The author describes events in Lesotho and South Africa where public-private health partnerships have not produced the desired results and notes that these incidents are not isolated, but part of a wave of new privatisation initiatives that uses donor dollars for public health by shuttling them into private contractors in poor countries. Advocates of private-public partnerships are noted to cite selective data from specific privatisation schemes, ignoring the costs of contracting and the broader impact of their initiatives on communities. The author questions the idea that foreign health policy analysts know better than local providers and patients, and points to the irony of poorer performance in public health relative to resources in the United States, the country with the greatest number of health policy analysts per capita.
This paper, by the Department for International Development DFID Health Resource Centre, looks at the extent of DFID’s engagement with non-state actors (NSAs) in the health sector and what is known about the value for money of working with different types of NSAs in various ways. The paper details how DFID provides most of its support to health to the public sector. However there are cases where DFID provides funding directly to NSAs. In other cases, DFID support goes to the government, which then uses some of those funds to fund service delivery by NSAs. The author argues that, in addition to seeking value for money, it is important to consider equity. The evidence suggests that all income groups use non-state services but, as in most public sectors, there is higher use by the relatively better off. Whether working with the non-state sector provides better value for money will substantially depend on the quality of design and implementation. There is growing experience in contracting, social franchising, vouchers and performance incentives. The paper outlines various aspects which DFID might want to consider for the future including that in developing or reviewing health sector plans, they should consider opportunities to improve NSA efficiency and effectiveness and as a way to enhance access.

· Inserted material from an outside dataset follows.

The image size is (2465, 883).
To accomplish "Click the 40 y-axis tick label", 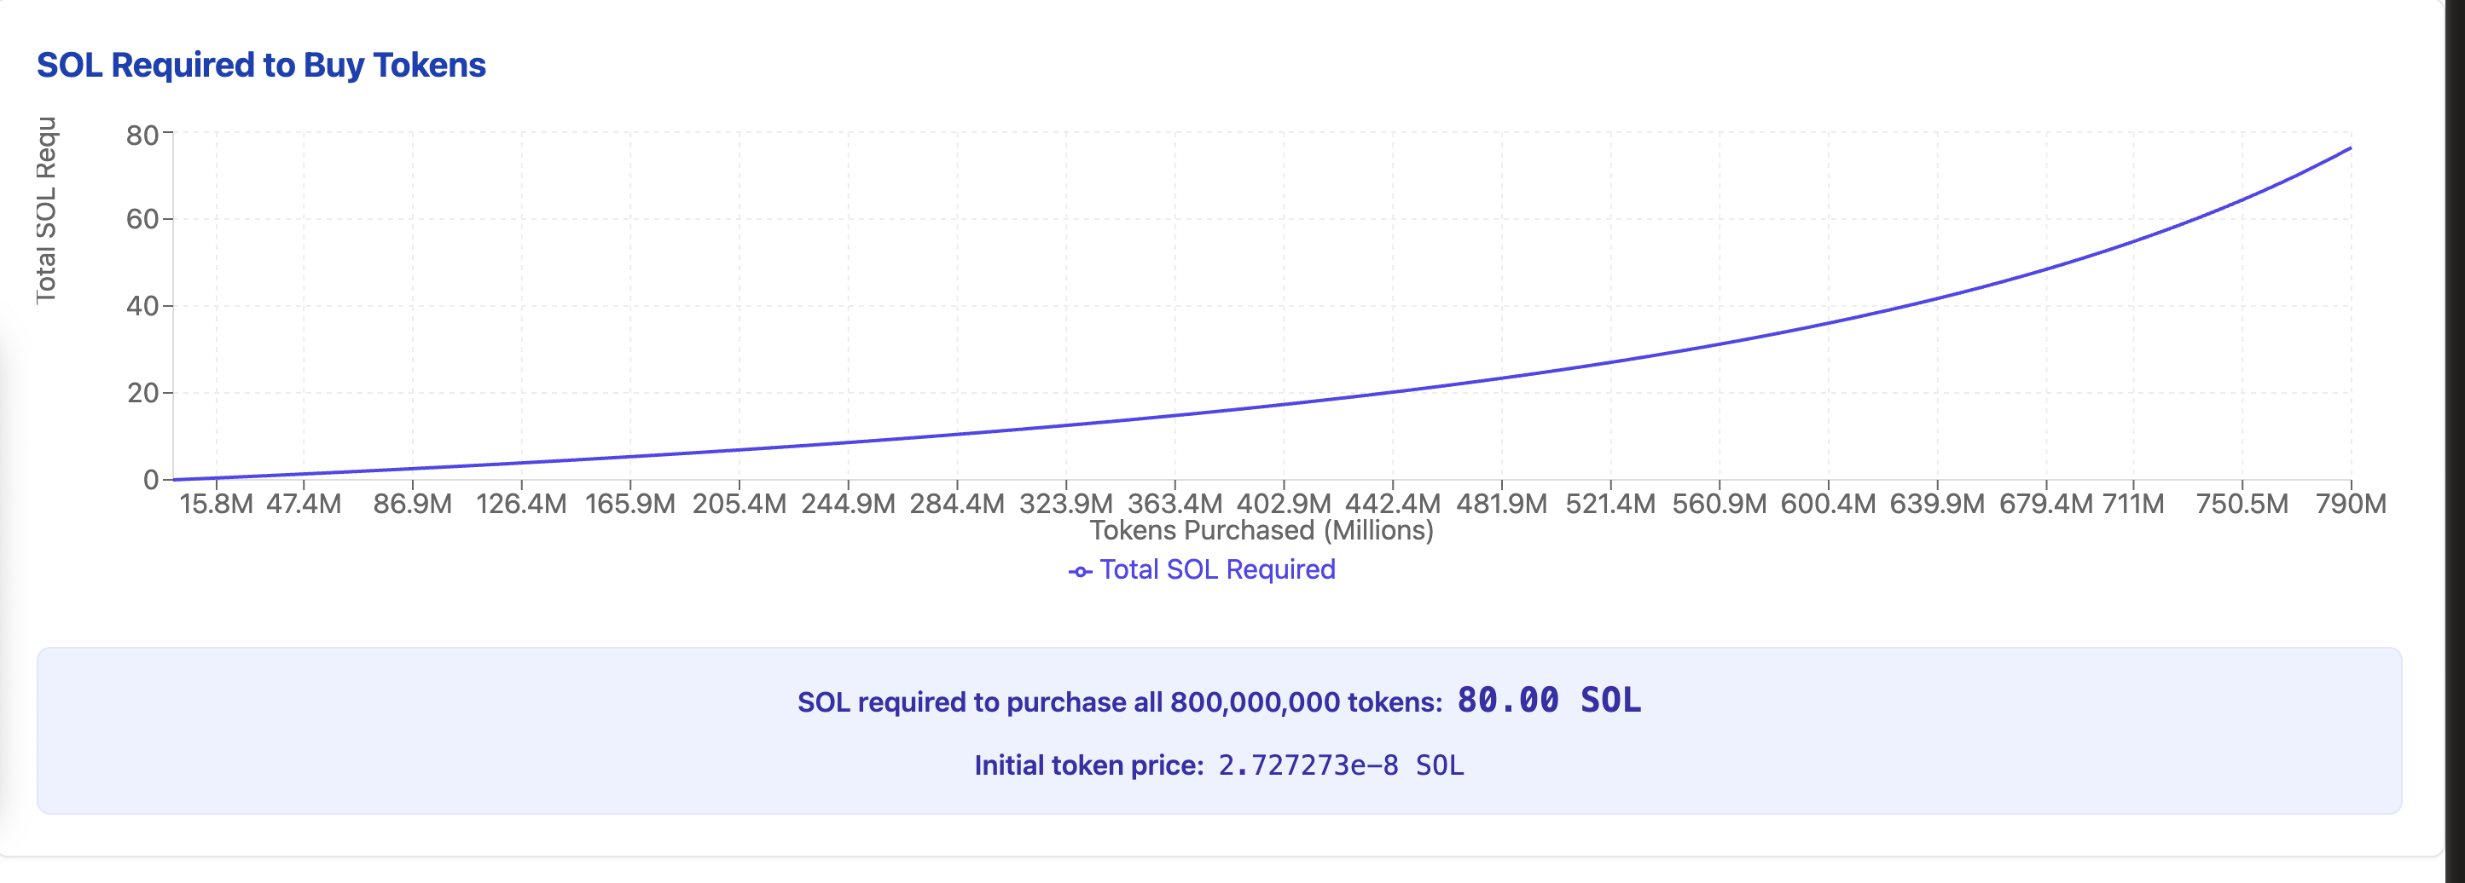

This report focuses on the contribution of AIDS-related public-private partnerships to the six building blocks of health systems: service delivery; human resources; information; medicines and technologies; financing; and leadership. A desk review and interviews were conducted with representatives of private and public organisation stakeholders, as well as development partners. Interviewees identified mutual understanding as an important precondition for the implementation of efficient and successful partnerships. The private sector at times lacks profound knowledge of the complex stakeholder landscape in the HIV response and health care provision. To develop flourishing partnerships, honest and wide-ranging dialogue to inform and secure agreement in joint planning is essential from the very earliest stages. Such planning will of course consider issue such as sustainability, follow-up, and monitoring, essential to flourishing partnerships. Health financing mechanisms, HIV and tuberculosis treatment and mobile health technology are areas which are of interest to the private sector and which require further technical expertise and promotion.